Setting up a Singapore Family Office

What is a Singapore Family Office (SFO)?

A Singapore Family Office usually refers to an entity which manages assets for or on behalf of only one family and is wholly owned or controlled by members of the same family. The term ‘family’ in this context refers to individuals who are lineal descendants from a single ancestor, as well as the spouses, ex-spouses, adopted children and step children of these individuals.

SFOs are exempted from engaging in fund management and financial advisory activities from licensing requirements. Under the statutory exemptions, an SFO may be exempted from licensing requirements if it was structured as either (a) a corporation which manages funds for its related corporations, or (b) a corporation that provides financial advisory services to its related corporations.

Requirements to be a SFO

MAS may consider the following to be of a SFO arrangement:

  • where there is no common holding company, but the assets managed by the SFO are directly held by natural persons of a single-family;
  • where assets are held under a  discretionary trust, the settlor of the trust and the beneficiaries are members of the same family;
  • where a family trust is set up for charitable purposes, the charitable trust is funded exclusively by settlor(s) from a single-family; and
  • where non-family members such as key employees of the SFO are shareholders in the SFO for the purpose of alignment of economic interest and risk-sharing, the initial assets and additional injection  of funds are funded exclusively by a single-family.

The business would need to have an interview with the MAS, which we will help to coordinate and prepare the client for.

Tax Exemption

After incorporation of the Single Family Office, various holding companies would be incorporated under the family office structure. There are some conditions that must be met if the corporation wants to qualify for the Enhanced Tier Fund Tax Exemption Scheme (also known as Section 13X).

For example, the office would need to hire at least three investment professionals, invest at least S$50 million into the fund entity and have local business spending of at least $200,000 a year.

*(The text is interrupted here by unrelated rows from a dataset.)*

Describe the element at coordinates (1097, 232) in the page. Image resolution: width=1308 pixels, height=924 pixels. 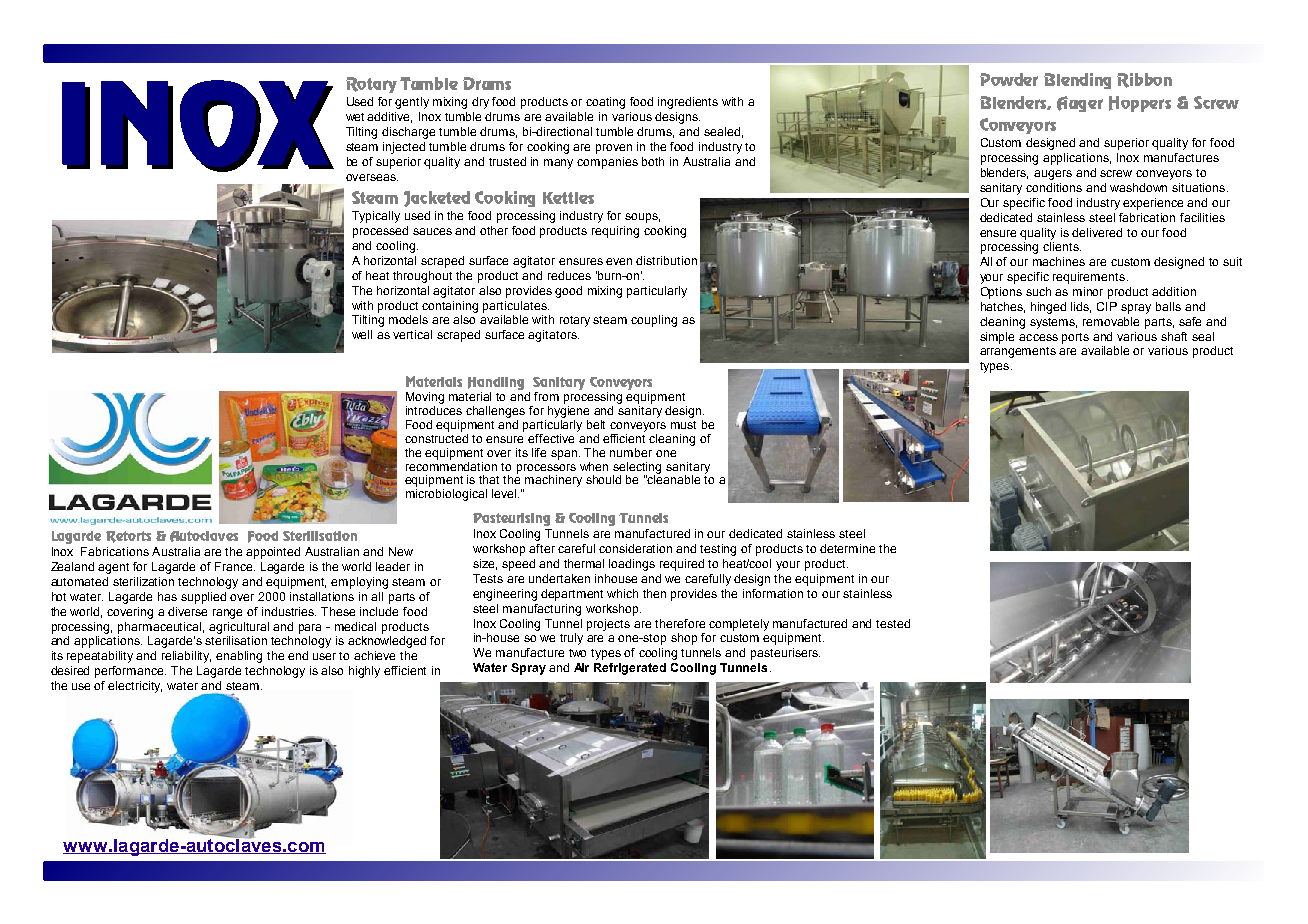
I see `delivered` at that location.
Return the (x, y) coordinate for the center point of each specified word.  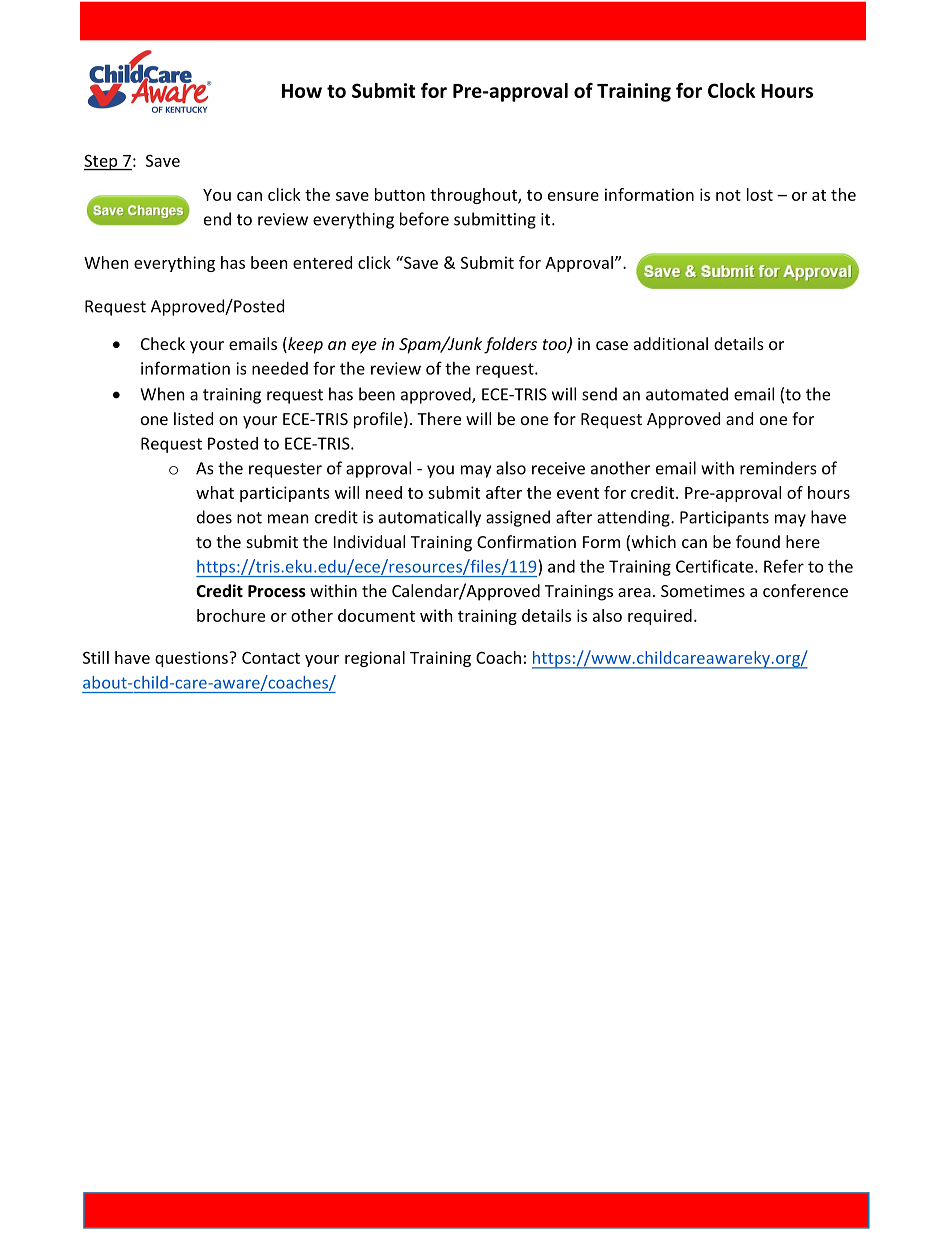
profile (378, 420)
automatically (430, 518)
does (214, 517)
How (302, 91)
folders (510, 345)
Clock (731, 90)
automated (687, 394)
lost (760, 194)
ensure (573, 196)
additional (671, 343)
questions (192, 659)
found (758, 541)
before (424, 219)
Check (163, 343)
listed (193, 418)
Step (102, 162)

The business would have to go through an interview with the MAS, which we will help to coordinate and prepare the client for as well as to see an investment strategy before granting approval for the business to qualify for Section 13X tax exemption.

The 13X exemption allows specified income derived from certain designated investments to be exempted from tax. The designated investments include a wide range of assets such as stocks, shares, securities and derivatives.

Tax Incentives

Family offices in Singapore could apply for a tax incentive under the Financial Sector Incentive-Fund Management Scheme (FSI-FM) which incentivises fund management and the provision of investment advisory services in Singapore.

Under this scheme, fee income derived by a Singapore fund manager from managing or advising a qualifying fund is taxed at a rate of 10% instead of the usual corporate tax rate of 17%. 

To qualify for the scheme, a fund manager must hold a Capital Markets Services (CMS) licence, employ at least 3 experiences investment professionals earning at least S$3,500 per month and have a minimum AUM of S$250 million. This is very relevant for large family offices, where the scale of operations and the income derived from managing or advising qualifying funds could be substantial.

Operational Requirements

The company must first decide where the family office will be located in order to set up the family office. Other administrative tasks include establishing family governance guidelines and come up with a Family Constitution, opening of bank accounts, implementing IT systems for portfolio aggregation and so on.